## The task
Exactly the lines starting at the line containing "The width and height of the screenshot is (1157, 780)." and ending at the line containing "Click the 説明" are to be written out from the listing below, both included.

- Opening Delimiter -

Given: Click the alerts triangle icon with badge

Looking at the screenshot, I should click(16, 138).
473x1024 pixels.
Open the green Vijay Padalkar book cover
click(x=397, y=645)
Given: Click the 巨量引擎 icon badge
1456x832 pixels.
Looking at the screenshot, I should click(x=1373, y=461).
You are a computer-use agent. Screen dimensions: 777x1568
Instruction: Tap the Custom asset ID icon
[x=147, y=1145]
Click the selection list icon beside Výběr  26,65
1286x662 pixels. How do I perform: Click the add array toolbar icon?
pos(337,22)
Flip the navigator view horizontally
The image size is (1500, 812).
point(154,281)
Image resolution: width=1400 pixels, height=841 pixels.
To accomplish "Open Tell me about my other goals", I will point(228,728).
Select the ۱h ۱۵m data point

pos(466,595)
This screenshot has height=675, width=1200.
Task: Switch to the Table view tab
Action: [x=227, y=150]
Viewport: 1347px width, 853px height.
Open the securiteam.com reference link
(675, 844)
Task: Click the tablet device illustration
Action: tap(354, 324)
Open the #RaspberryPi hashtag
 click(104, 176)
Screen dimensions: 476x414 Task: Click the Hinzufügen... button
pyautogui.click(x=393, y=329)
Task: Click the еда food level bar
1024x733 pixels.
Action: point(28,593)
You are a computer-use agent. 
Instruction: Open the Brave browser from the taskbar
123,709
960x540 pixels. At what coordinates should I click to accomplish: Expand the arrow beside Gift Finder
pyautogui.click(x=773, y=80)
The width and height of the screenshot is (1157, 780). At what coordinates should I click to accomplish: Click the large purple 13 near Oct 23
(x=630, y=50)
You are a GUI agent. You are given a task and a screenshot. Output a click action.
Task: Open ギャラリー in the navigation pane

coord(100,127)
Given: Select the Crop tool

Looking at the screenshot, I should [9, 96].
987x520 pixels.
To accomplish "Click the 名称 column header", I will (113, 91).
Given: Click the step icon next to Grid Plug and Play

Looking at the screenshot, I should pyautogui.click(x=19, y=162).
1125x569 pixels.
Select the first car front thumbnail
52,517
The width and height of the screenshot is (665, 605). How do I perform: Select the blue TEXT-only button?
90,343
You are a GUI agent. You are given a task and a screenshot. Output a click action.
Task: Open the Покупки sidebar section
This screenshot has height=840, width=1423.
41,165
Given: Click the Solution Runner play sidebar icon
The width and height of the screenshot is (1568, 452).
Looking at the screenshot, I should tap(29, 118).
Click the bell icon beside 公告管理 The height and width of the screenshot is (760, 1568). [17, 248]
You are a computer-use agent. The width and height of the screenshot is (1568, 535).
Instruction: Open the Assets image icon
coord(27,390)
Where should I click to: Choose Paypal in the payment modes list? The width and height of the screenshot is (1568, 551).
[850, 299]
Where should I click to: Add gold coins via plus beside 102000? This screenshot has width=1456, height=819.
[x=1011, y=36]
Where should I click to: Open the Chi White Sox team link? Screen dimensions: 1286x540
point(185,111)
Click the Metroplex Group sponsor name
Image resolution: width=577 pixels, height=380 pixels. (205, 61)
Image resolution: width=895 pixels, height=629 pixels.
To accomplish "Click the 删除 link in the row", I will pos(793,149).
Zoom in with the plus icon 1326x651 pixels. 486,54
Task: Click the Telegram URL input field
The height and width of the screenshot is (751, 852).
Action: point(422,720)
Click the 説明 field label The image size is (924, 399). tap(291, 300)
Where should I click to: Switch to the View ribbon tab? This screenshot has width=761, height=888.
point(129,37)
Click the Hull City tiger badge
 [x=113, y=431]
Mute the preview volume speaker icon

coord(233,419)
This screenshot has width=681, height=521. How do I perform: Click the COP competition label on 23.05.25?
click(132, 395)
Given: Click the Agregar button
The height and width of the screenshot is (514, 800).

- Closing Delimiter -

## Response to this exercise
The width and height of the screenshot is (1157, 780). At what coordinates should I click to accomplish: Click the large purple 13 near Oct 23
(x=630, y=50)
You are a GUI agent. You are given a task and a screenshot. Output a click action.
Task: Open ギャラリー in the navigation pane

coord(100,127)
Given: Select the Crop tool

Looking at the screenshot, I should [9, 96].
987x520 pixels.
To accomplish "Click the 名称 column header", I will (113, 91).
Given: Click the step icon next to Grid Plug and Play

Looking at the screenshot, I should pyautogui.click(x=19, y=162).
1125x569 pixels.
Select the first car front thumbnail
52,517
The width and height of the screenshot is (665, 605). How do I perform: Select the blue TEXT-only button?
90,343
You are a GUI agent. You are given a task and a screenshot. Output a click action.
Task: Open the Покупки sidebar section
This screenshot has height=840, width=1423.
41,165
Given: Click the Solution Runner play sidebar icon
The width and height of the screenshot is (1568, 452).
Looking at the screenshot, I should tap(29, 118).
Click the bell icon beside 公告管理 The height and width of the screenshot is (760, 1568). [17, 248]
You are a computer-use agent. The width and height of the screenshot is (1568, 535).
Instruction: Open the Assets image icon
coord(27,390)
Where should I click to: Choose Paypal in the payment modes list? The width and height of the screenshot is (1568, 551).
[850, 299]
Where should I click to: Add gold coins via plus beside 102000? This screenshot has width=1456, height=819.
[x=1011, y=36]
Where should I click to: Open the Chi White Sox team link? Screen dimensions: 1286x540
point(185,111)
Click the Metroplex Group sponsor name
Image resolution: width=577 pixels, height=380 pixels. (205, 61)
Image resolution: width=895 pixels, height=629 pixels.
To accomplish "Click the 删除 link in the row", I will pos(793,149).
Zoom in with the plus icon 1326x651 pixels. 486,54
Task: Click the Telegram URL input field
The height and width of the screenshot is (751, 852).
Action: point(422,720)
Click the 説明 field label The image size is (924, 399). tap(291, 300)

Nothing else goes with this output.